Yes, yes, the Doctor! You can rent the whole series if you do Netflix.
The gorgonzola foccacia sounds really good. I think I'd better go shopping.
Welcome, TDHO, and thanks for the pizza primerl. It's such a simple dish -- and so easy to screw up.
One of my faves is a non-tomato version from a locall restaurant made with walnuts and gorgonzola cheese. Massively delish. Every time I've tried to recreate it, I'm disappointed. I can't get the base right. I thought it was plain olive oil, but mine ended up either too dry or with a gooey, oily puddle in the middle of the 'za.
Any thoughts on that?
(Sorry to impose on your generosity, but since you have confessed to some expertise, you're going to get plenty of brain-picking questions on this board. Which is why we love it so much!)
"I am not a cook. But I am sorta cooky."
I have zero experience with these toppings, but it sounded so familiar, I checked a few of my cookbooks and found something.
It's a focaccia with onions, walnuts, and gorgonzola. It's from 'The Little Guides-Pizzas' by Fog City Press. If you're interested, I'll post the base focaccia dough recipe along with ingredients and prep. If you already have a good focaccia recipe, I can just post the ingreds and prep.
I'd be happy to oblige with either, if you'd like.
I'd love to see what the book has to say about those toppings. No need to add the focaccia recipe. That bit I have covered.

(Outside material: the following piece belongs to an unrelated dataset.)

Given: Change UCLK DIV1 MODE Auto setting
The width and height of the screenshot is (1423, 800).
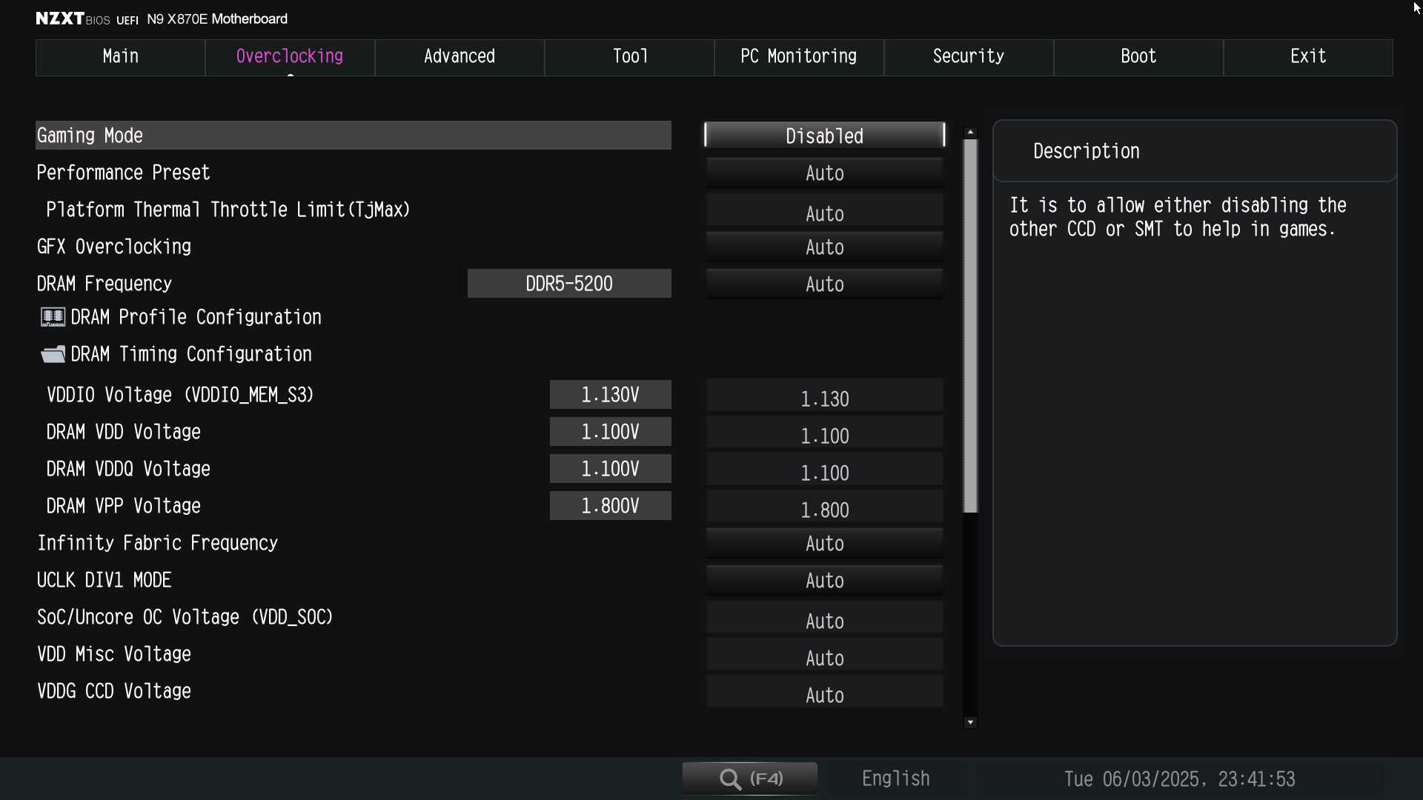Looking at the screenshot, I should pos(824,581).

"I am not a cook. But I am sorta cooky."
They used an herb-flavored focaccia for this. Ingredients sans focaccia are as follows:
2 TBS extra-virgin olive oil
1/2 a yellow onion, thinly sliced
3oz/90 g Gorgonzola dolcelatte, coarsely chopped
1/4 cup/1oz/30 g coarsely chopped walnuts
They saute the onion in the olive oil until golden brown and let it cool while the dough is rising. They also mention dimpling the dough vigorously and letting it rise another 20 covered with a towel as the oven heats. Then, it's just a matter of spreading the toppings and cooking 'til golden brown and delicious.
They mention the dolcelatte is sweeter and milder than the piccante. And that it's good with a glass of vino da tavola.
Doesn't seem like I'm giving you any real revelations here, but that's the jist of it.
Reason being is that I swore an oath to my dh to "never again" use gorgonzola on my pizza. Cuz last time I did it, I stunk the house out with dirty feet smell for 2 days. *blush*
Maybe I could send him on a hunting trip? What's in season now? This recipe will get cooked in our house one way or another...as browndog is my witness!!